Single by Jeannie Seely

from the album The Seely Style
- B-side: "Then Go Home to Her"
- Released: September 1966
- Genre: Country
- Length: 3:39
- Label: Monument
- Songwriter(s): Hank Cochran
- Producer(s): Fred Foster

Jeannie Seely singles chronology
| "Don't Touch Me" (1966) | "It's Only Love" (1966) | "A Wanderin' Man" (1966) |

= It's Only Love (Jeannie Seely song) =

"It's Only Love" is a song written by Hank Cochran that was originally recorded by American country artist Jeannie Seely. It was released by Monument Records as a single in September 1966, rising to the US country songs top 20. It was given positive reviews from music publications following its release and was included on her debut studio album The Seely Style.

==Background, content and recording==
Known for her soul-inspired style, Jeannie Seely rose to country music stardom with 1966's "Don't Touch Me". The song was a US top ten single and later won her a Grammy award. Her success would lead to several more top 20 songs in its wake, including the follow-up single to "Don't Touch Me" titled "It's Only Love". Like its predecessor, "It's Only Love" was also written by Hank Cochran and tells the story of a woman who has difficulty getting over a former lover. The song was produced by Fred Foster.

--- --- ---

▸ Goal of the exercise
Print everything in the song article above from "Jeannie Seely singles" down to "The Seely Style.", word for word.

▸ Data extract

--- --- ---

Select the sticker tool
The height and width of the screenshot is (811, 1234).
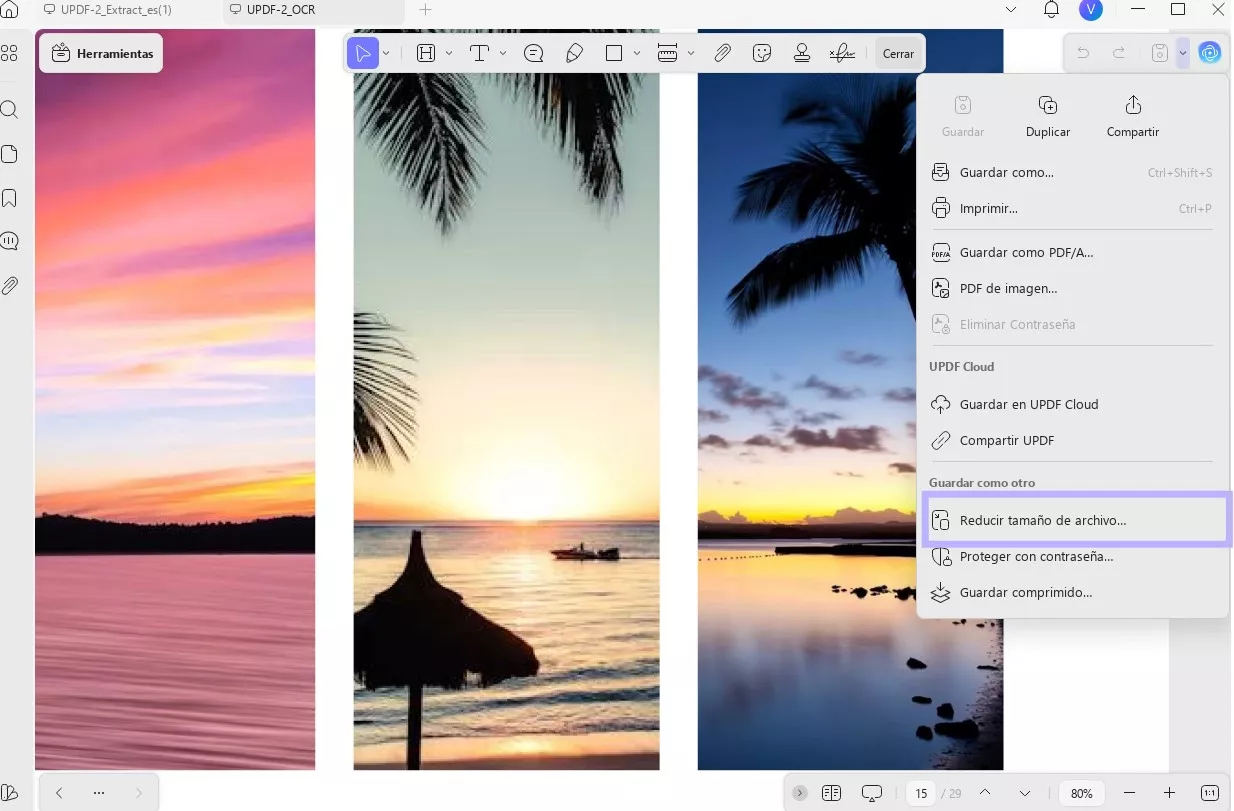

--- --- ---

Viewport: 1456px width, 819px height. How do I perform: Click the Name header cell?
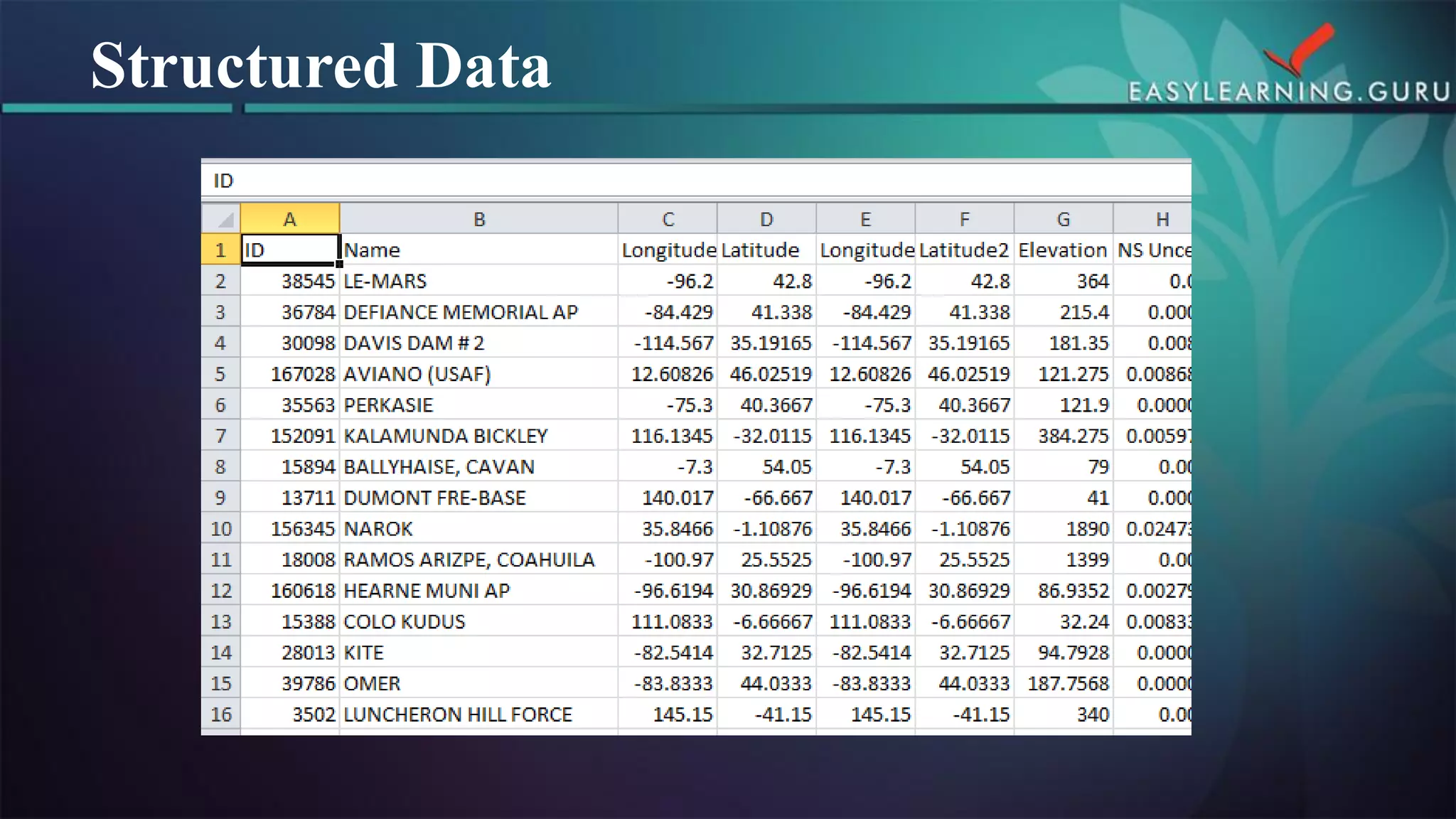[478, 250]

--- --- ---

▸ Answer to the exercise
Jeannie Seely singles chronology
| "Don't Touch Me" (1966) | "It's Only Love" (1966) | "A Wanderin' Man" (1966) |

= It's Only Love (Jeannie Seely song) =

"It's Only Love" is a song written by Hank Cochran that was originally recorded by American country artist Jeannie Seely. It was released by Monument Records as a single in September 1966, rising to the US country songs top 20. It was given positive reviews from music publications following its release and was included on her debut studio album The Seely Style.